For the GPL , see the faq on gnu.org : in English and translated into Russian .
In particular, you may use GNU-licensed software in a commercial product, but if you do so, your software must be distributed under the same license ( http://www.gnu.org/licenses/gpl-faq.ru.html#GPLCommercially ):
If I am using a program that is obtained under the terms of the GNU GPL, can I modify the original source code into a new program, and then redistribute and sell this new program for money?

You are allowed to sell copies of the modified program for money, but only under the terms of the GNU GPL. Thus, you must, for example, make the source code available to users of the program, as described in the GPL, and they must be allowed to modify and redistribute it, as described in the GPL.
These requirements are conditions for including parts of the GPL-covered programs that you have obtained into your own program.

If the question is whether it is possible to use GPL-licensed software in a commercial product, while leaving the product closed, then everything is not clear.

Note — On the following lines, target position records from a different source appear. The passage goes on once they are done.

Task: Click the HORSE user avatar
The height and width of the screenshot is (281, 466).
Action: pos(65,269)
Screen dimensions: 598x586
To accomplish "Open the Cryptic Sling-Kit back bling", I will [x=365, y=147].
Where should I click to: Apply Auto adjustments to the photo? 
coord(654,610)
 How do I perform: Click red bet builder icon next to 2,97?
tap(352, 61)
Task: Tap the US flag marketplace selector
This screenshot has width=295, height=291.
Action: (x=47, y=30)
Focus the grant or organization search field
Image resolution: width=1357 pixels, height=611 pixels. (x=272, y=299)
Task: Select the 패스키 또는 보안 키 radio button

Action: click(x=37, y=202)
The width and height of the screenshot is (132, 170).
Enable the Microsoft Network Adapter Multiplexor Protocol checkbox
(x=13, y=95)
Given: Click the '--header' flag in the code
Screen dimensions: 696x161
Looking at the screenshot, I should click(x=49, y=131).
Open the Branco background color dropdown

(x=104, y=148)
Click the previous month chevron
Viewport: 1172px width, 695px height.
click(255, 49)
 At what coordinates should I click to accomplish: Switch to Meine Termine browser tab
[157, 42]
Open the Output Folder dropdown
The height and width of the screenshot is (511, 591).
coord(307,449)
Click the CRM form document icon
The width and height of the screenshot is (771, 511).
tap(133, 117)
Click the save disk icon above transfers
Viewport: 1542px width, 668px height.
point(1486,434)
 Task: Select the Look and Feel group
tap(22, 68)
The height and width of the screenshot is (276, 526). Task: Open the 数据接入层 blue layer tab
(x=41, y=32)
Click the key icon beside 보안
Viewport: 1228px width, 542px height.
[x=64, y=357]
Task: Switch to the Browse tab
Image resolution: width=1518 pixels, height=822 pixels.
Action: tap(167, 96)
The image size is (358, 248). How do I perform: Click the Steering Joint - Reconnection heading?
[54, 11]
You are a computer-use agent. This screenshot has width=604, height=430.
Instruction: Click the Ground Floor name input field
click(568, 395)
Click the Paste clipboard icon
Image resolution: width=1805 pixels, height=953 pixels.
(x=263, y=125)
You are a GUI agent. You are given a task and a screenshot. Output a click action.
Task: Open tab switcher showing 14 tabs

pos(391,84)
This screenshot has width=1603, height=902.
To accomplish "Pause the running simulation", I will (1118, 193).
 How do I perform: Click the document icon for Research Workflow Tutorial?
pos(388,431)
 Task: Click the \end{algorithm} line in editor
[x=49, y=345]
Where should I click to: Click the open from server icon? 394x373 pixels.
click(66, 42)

First, you may not include GPL software with your product. This limitation can be circumvented by instructing the end user to download and install the required software themselves.
Second, you can only use open source "at arms length". Here is an explanation on this: www.gnu.org/licenses/gpl-faq.ru.html#GPLInProprietarySystem
I would like to include GPL-distributable software on my proprietary system. May I do this?
You may not include GPL-distributable software on a non-free system. The purpose of the GPL is to give everyone the freedom to copy, distribute, understand, and change the program. If you could include GPL-distributed software on a nonfree system, that would cause such software to become nonfree as well.
A system that includes a program distributed under the GPL is an extension of that program. The GPL says that an enhanced version of a program must be released under the GPL, if it is released at all. This is done for two reasons: first, to ensure that users who receive the program get the freedom they should have, and second, to encourage people to give back the improvements they make.
However, in many cases you can distribute GPL-covered software with your proprietary system. To do this right, you have to make sure that free and non-free software communicate at arm's length, that they don't mix so tightly that it makes them effectively one program.
The difference between this and "inclusion" of GPLed software is partly in nature and partly in the form of interoperability. The substantive part is this: if two programs are combined in such a way that they actually become two parts of one program, then you cannot consider them as separate programs. So the GPL should cover everything.
If two programs remain properly separated, as a compiler and a kernel, or as an editor and a shell, then you can treat them as two separate programs—but you must do so accordingly. It's just a matter of form: how you describe what you're doing. Why is it not indifferent to us? Because we want to ensure that users clearly understand the free status of the GPL-covered software in the collection.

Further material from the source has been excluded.